▸ DATASET EXCERPTS:
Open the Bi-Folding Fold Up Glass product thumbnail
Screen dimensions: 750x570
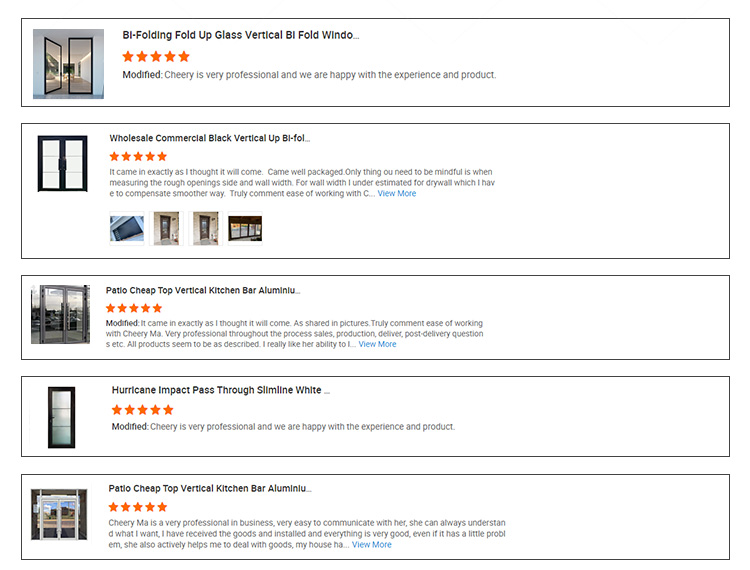(68, 63)
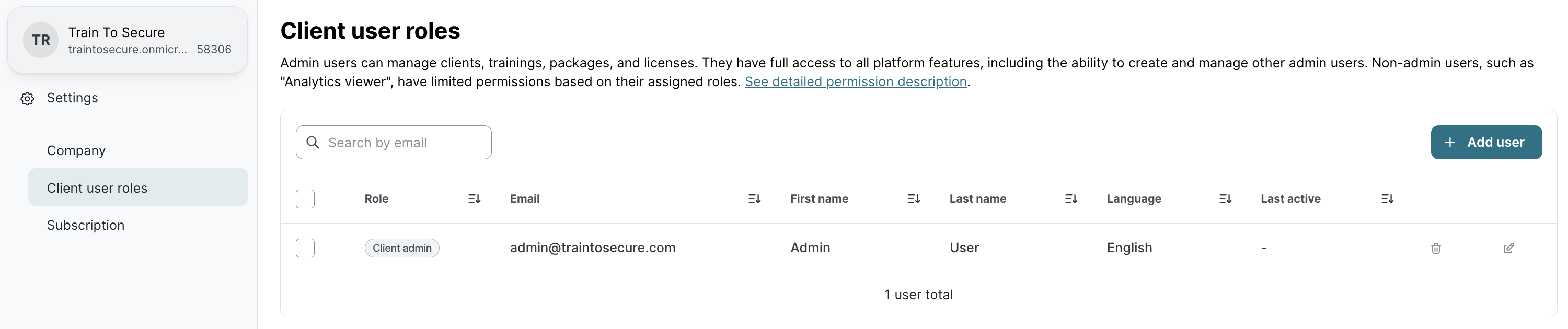The image size is (1568, 329).
Task: Open the Train To Secure account switcher
Action: point(127,40)
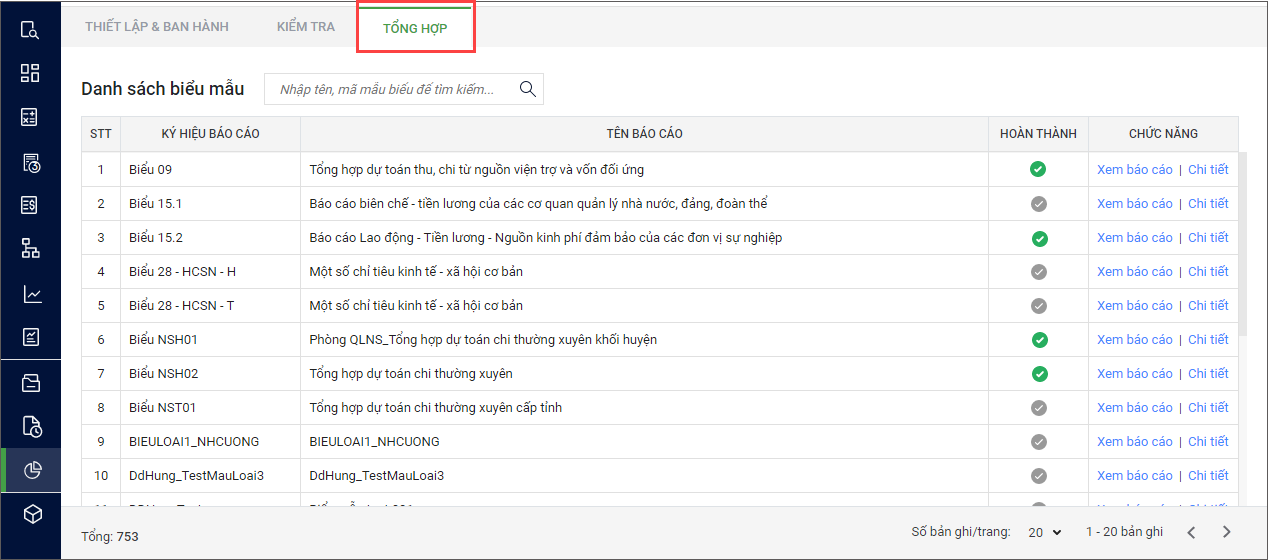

▸ YOUR ASSIGNMENT:
Each line of the data must be transcribed exactly; pictures are not carried over.

▸ RESPONSE:
Open the Bi-Folding Fold Up Glass product thumbnail
Screen dimensions: 750x570
(68, 63)
The image size is (1568, 329).
Task: Open the Train To Secure account switcher
Action: point(127,40)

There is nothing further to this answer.